* _Source information_
◆ ◆ ◆
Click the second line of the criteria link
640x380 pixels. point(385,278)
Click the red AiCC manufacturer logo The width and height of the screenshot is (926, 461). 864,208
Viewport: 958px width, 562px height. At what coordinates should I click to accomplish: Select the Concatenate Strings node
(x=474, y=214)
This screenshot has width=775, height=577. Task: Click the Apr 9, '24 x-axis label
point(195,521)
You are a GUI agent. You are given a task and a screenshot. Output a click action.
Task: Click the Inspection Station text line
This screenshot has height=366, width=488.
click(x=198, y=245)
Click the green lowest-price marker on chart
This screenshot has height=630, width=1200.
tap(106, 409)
◆ ◆ ◆
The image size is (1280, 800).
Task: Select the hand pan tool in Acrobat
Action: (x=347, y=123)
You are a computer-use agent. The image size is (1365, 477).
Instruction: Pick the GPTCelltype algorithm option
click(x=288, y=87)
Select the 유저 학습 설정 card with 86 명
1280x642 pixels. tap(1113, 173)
◆ ◆ ◆
* _What is required_
Consider the entries above and return each line with the string "agent".

* _Task response_
You are a GUI agent. You are given a task and a screenshot. Output a click action.
You are a computer-use agent. The image size is (1365, 477).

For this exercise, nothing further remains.